:: Information ::
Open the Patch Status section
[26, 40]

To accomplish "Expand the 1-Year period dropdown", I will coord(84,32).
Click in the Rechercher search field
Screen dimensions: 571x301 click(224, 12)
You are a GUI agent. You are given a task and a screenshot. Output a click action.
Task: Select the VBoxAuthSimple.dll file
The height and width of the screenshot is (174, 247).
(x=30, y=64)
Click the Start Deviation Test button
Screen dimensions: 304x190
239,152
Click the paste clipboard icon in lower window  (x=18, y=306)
:::
:: Information ::
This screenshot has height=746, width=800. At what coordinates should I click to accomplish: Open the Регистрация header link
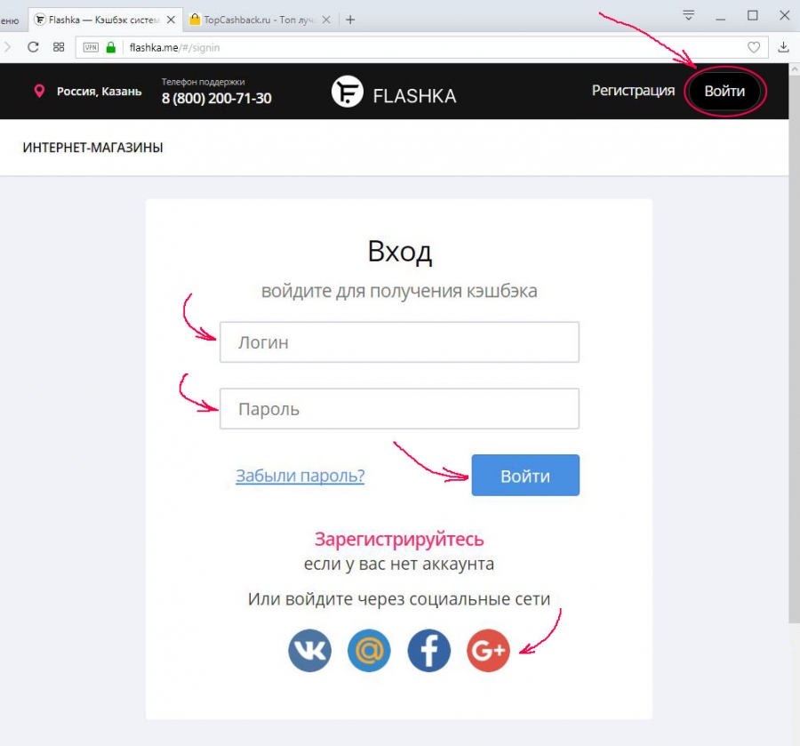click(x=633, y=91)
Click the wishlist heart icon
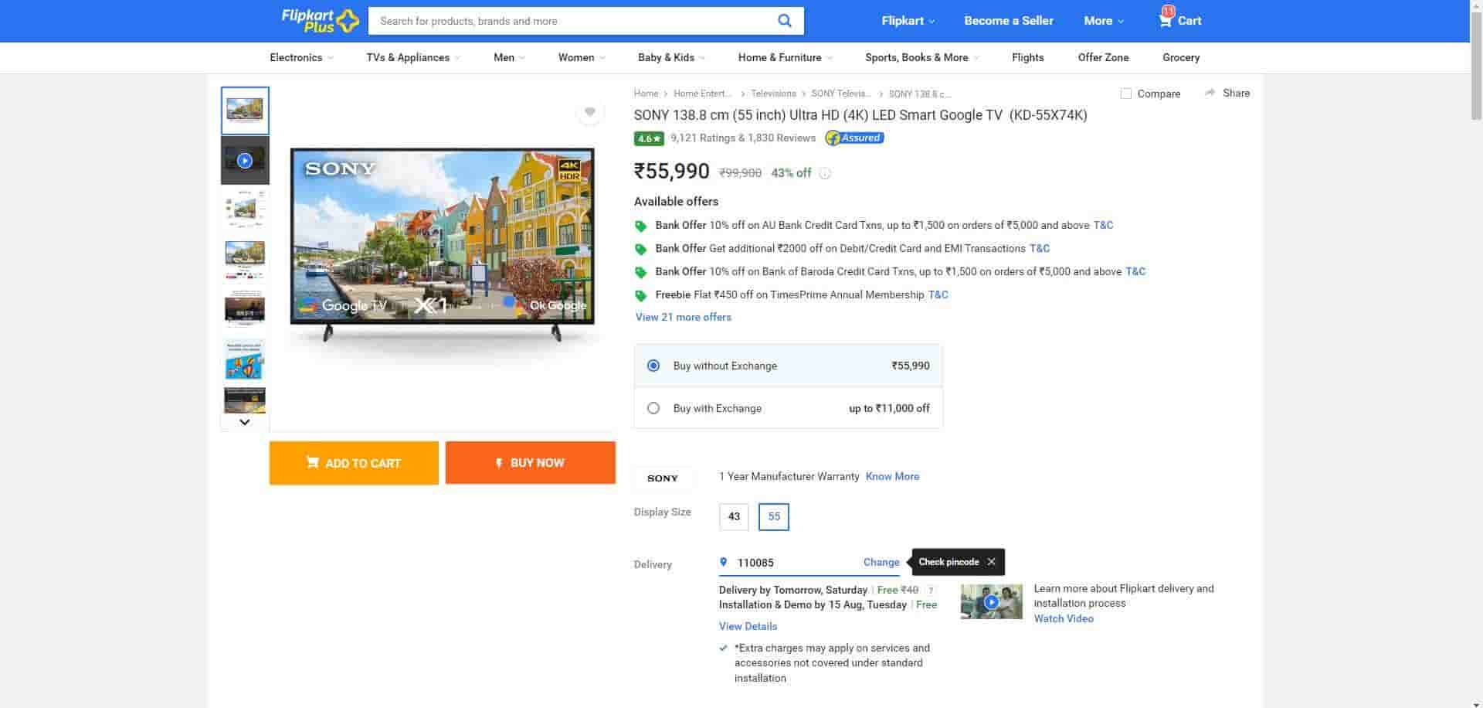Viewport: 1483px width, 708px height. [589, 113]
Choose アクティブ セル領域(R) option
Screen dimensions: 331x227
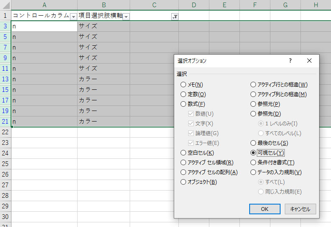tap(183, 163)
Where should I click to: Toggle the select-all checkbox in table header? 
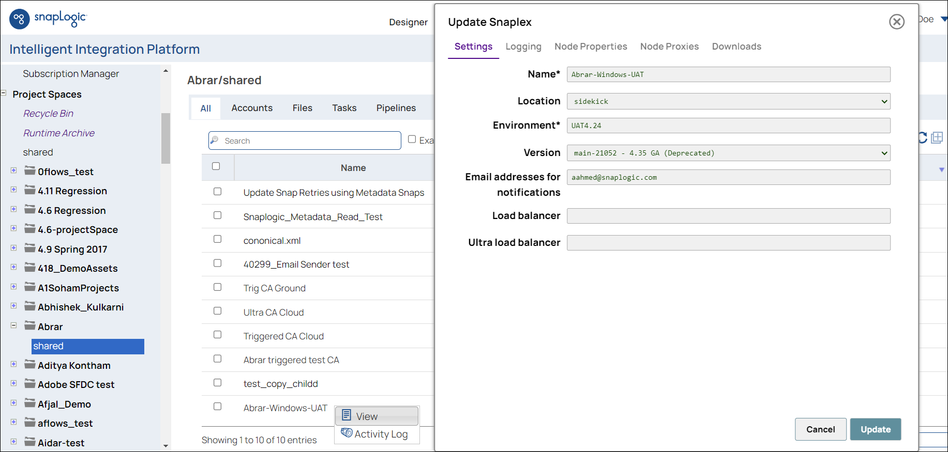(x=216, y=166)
:::
Instructions for the task:
Could you return exactly the lines above from the line with "Open the Patch Status section" to the line with "Task: Select the VBoxAuthSimple.dll file", both included, and nothing else?

Answer box:
Open the Patch Status section
[26, 40]

To accomplish "Expand the 1-Year period dropdown", I will coord(84,32).
Click in the Rechercher search field
Screen dimensions: 571x301 click(224, 12)
You are a GUI agent. You are given a task and a screenshot. Output a click action.
Task: Select the VBoxAuthSimple.dll file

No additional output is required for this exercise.